Depuis le début du mois de mars, les interruptions de service ont été confirmées sans que AWS indique clairement si le centre a été directement visé ou affecté par des frappes à proximité. Cette épisode illustre les défis auxquels font face les géants du numérique qui ont accéléré leurs investissements au Moyen‑Orient ces dernières années, malgré les risques géopolitiques.

Migration et réaction opérationnelle d’AWS

Face à ces perturbations, AWS affirme aider ses clients à migrer leurs charges vers d’autres régions où les services restent disponibles, le temps que le centre de Bahreïn — désigné me-south-1 dans la nomenclature AWS — soit rétabli. Les informations sur l’état exact du site n’évoluent pas rapidement, au moins jusqu’au 3 mars, selon l’entreprise et les sources spécialisées.

Les perturbations, notamment d’approvisionnement électrique et les dommages structurels évoqués par le porte‑parole, ont été décrites comme nécessitant des réparations longues, ce qui pousse à des réponses opérationnelles prudentes et temporaires.

  • Migration des charges : les clients sont accompagnés pour déplacer leurs workloads vers d’autres régions.
  • État du site et délai de reprise : AWS évoque des dommages structurels avec une remise en état longue.

Des investissements cloud au Moyen-Orient sous tension

Mis en service en 2019, le centre de données du Bahreïn est le premier d’AWS dans le Golfe, et le groupe étend ensuite ses infrastructures aux Émirats arabes unis tout en avançant un projet à 10 milliards de dollars en Arabie saoudite. Les tensions actuelles pourraient mettre en péril ces projets, qu’ils soient destinés à l’infrastructure classique ou à des initiatives axées sur l’intelligence artificielle.

La région voit par ailleurs des acteurs technologiques historiques et de nouveaux projets s’associer. Oracle, Nvidia et Cisco soutiennent le campus dédié à l’IA UAE Stargate, en collaboration avec le groupe émirati G42, dans une logique de consolidation régionale des pôles technologiques. OpenAI semble également courtiser les Émirats, tout en cherchant à diversifier les pôles d’innovation autour de l’IA.
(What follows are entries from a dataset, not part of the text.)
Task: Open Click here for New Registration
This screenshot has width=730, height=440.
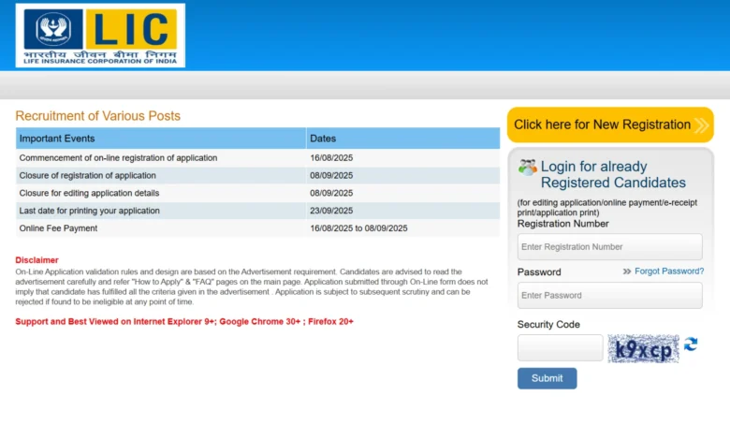Action: tap(603, 125)
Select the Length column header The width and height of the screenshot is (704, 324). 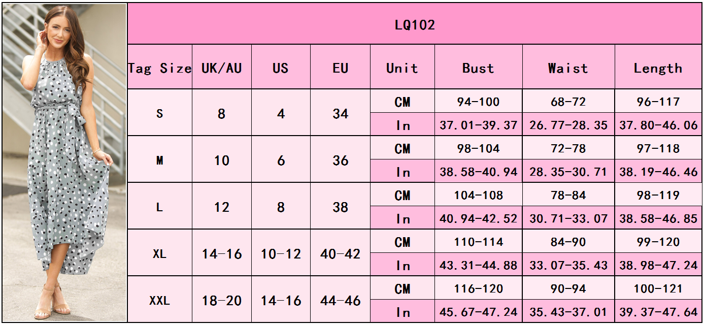pos(658,68)
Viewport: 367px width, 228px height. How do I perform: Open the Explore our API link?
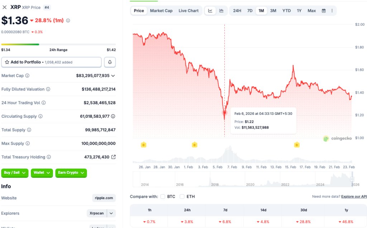coord(354,196)
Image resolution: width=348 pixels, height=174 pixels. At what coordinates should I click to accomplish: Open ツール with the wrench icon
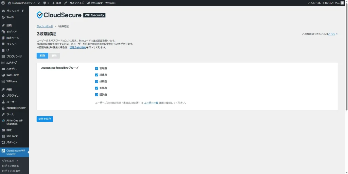coord(3,114)
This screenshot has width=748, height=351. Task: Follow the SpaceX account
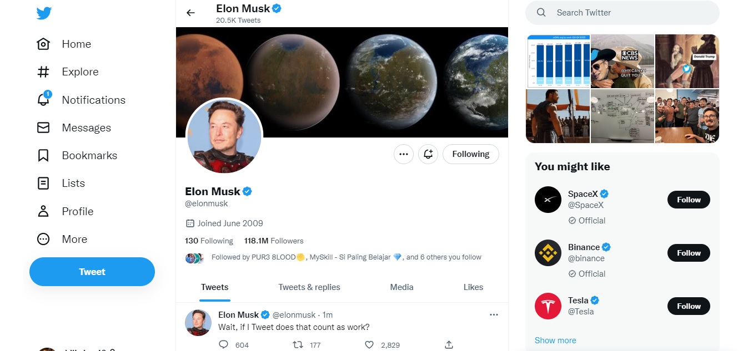[689, 200]
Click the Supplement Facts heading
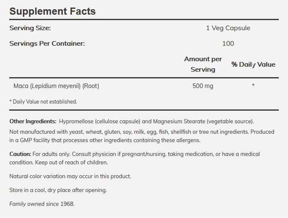Viewport: 288px width, 218px height. click(x=52, y=11)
Sur le plan financier, IDC estime que les dépenses liées au numérique orienté business et consommateur dépasseront 65 milliards de dollars en 2025, contre 36 milliards en 2020. Le secteur cloud et les centres de données enregistrent une croissance notable, avec des chiffres avancés par le New York Times autour de 895 millions de dollars pour 2025.

Contexte, limites et incertitudes

Mi‑mars, l’Iran a qualifié les infrastructures technologiques d’Amazon, Microsoft, Google, Palantir, Nvidia, IBM et Oracle d’« infrastructures technologiques ennemies », ce qui ajoute une dimension politique à la sécurité des data centers régionaux. Si les projets initiés dans la région ne disparaîtront pas demain, des analystes avertissent qu’ils pourraient être réorientés vers d’autres zones géographiques — Europe du Nord, Inde ou Asie du Sud‑Est — afin d’atténuer les risques.

Des experts du secteur soulignent que les centres de données peuvent devenir des cibles dans les conflits modernes, ce qui pousse les entreprises à diversifier leurs implantations et leurs chaînes d’approvisionnement. La situation actuelle rappelle que la stabilité régionale reste un facteur déterminant pour les plans d’investissement en cloud et IA.

Pour terminer

En définitive, les perturbations sur le centre Bahreïn et les signaux régionaux montrent que les investissements cloud et IA dans le Golfe restent exposés à des risques géopolitiques. La suite dépendra de la stabilité locale et de la capacité des opérateurs à réacheminer rapidement les charges tout en sécurisant leurs infrastructures.